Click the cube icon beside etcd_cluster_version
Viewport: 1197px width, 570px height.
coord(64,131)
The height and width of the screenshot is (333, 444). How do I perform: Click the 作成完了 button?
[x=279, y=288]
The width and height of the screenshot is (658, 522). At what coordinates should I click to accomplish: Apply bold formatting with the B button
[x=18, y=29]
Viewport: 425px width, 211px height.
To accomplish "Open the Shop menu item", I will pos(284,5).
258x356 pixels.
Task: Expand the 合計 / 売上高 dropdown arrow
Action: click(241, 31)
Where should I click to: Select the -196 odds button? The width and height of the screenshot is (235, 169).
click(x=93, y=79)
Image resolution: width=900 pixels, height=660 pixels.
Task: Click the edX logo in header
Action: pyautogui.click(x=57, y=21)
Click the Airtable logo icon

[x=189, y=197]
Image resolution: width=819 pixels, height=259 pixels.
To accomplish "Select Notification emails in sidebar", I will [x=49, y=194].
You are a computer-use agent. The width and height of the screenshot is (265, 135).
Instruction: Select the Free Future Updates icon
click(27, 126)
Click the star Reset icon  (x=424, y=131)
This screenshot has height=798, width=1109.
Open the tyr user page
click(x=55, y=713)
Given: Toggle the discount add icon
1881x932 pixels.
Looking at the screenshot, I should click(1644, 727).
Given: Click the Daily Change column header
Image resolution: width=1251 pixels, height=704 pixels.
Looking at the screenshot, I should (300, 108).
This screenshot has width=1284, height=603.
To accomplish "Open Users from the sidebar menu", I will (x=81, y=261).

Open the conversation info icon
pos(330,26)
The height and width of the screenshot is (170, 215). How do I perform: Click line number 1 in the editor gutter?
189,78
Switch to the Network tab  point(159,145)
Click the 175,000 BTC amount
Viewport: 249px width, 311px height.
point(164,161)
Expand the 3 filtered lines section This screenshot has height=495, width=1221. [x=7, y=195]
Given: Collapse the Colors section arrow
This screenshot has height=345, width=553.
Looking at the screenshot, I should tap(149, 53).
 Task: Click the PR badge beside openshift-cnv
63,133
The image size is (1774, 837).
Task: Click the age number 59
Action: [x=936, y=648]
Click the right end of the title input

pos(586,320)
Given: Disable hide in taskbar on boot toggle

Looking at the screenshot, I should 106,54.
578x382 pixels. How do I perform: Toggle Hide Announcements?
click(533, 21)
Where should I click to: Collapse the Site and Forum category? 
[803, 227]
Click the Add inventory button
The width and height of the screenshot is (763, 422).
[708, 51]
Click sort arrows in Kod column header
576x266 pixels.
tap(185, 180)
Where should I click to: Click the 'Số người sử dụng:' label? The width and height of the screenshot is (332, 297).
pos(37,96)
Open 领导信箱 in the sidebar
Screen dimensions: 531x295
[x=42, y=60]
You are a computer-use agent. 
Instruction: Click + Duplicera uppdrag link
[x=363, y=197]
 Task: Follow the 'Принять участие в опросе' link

__Task instructions__.
Keep every word intact and transcribe the records in full.

__Written answer__.
Click the cube icon beside etcd_cluster_version
Viewport: 1197px width, 570px height.
coord(64,131)
The height and width of the screenshot is (333, 444). How do I perform: Click the 作成完了 button?
[x=279, y=288]
The width and height of the screenshot is (658, 522). At what coordinates should I click to accomplish: Apply bold formatting with the B button
[x=18, y=29]
Viewport: 425px width, 211px height.
To accomplish "Open the Shop menu item", I will pos(284,5).
258x356 pixels.
Task: Expand the 合計 / 売上高 dropdown arrow
Action: click(241, 31)
Where should I click to: Select the -196 odds button? The width and height of the screenshot is (235, 169).
click(x=93, y=79)
Image resolution: width=900 pixels, height=660 pixels.
Task: Click the edX logo in header
Action: pyautogui.click(x=57, y=21)
Click the Airtable logo icon

[x=189, y=197]
Image resolution: width=819 pixels, height=259 pixels.
To accomplish "Select Notification emails in sidebar", I will [x=49, y=194].
You are a computer-use agent. The width and height of the screenshot is (265, 135).
Instruction: Select the Free Future Updates icon
click(27, 126)
Click the star Reset icon  (x=424, y=131)
This screenshot has height=798, width=1109.
Open the tyr user page
click(x=55, y=713)
Given: Toggle the discount add icon
1881x932 pixels.
Looking at the screenshot, I should click(1644, 727).
Given: Click the Daily Change column header
Image resolution: width=1251 pixels, height=704 pixels.
Looking at the screenshot, I should (300, 108).
This screenshot has width=1284, height=603.
To accomplish "Open Users from the sidebar menu", I will (x=81, y=261).

Open the conversation info icon
pos(330,26)
The height and width of the screenshot is (170, 215). How do I perform: Click line number 1 in the editor gutter?
189,78
Switch to the Network tab  point(159,145)
Click the 175,000 BTC amount
Viewport: 249px width, 311px height.
point(164,161)
Expand the 3 filtered lines section This screenshot has height=495, width=1221. [x=7, y=195]
Given: Collapse the Colors section arrow
This screenshot has height=345, width=553.
Looking at the screenshot, I should tap(149, 53).
 Task: Click the PR badge beside openshift-cnv
63,133
The image size is (1774, 837).
Task: Click the age number 59
Action: [x=936, y=648]
Click the right end of the title input

pos(586,320)
Given: Disable hide in taskbar on boot toggle

Looking at the screenshot, I should 106,54.
578x382 pixels. How do I perform: Toggle Hide Announcements?
click(533, 21)
Where should I click to: Collapse the Site and Forum category? 
[803, 227]
Click the Add inventory button
The width and height of the screenshot is (763, 422).
[708, 51]
Click sort arrows in Kod column header
576x266 pixels.
tap(185, 180)
Where should I click to: Click the 'Số người sử dụng:' label? The width and height of the screenshot is (332, 297).
pos(37,96)
Open 领导信箱 in the sidebar
Screen dimensions: 531x295
[x=42, y=60]
You are a computer-use agent. 
Instruction: Click + Duplicera uppdrag link
[x=363, y=197]
 Task: Follow the 'Принять участие в опросе' link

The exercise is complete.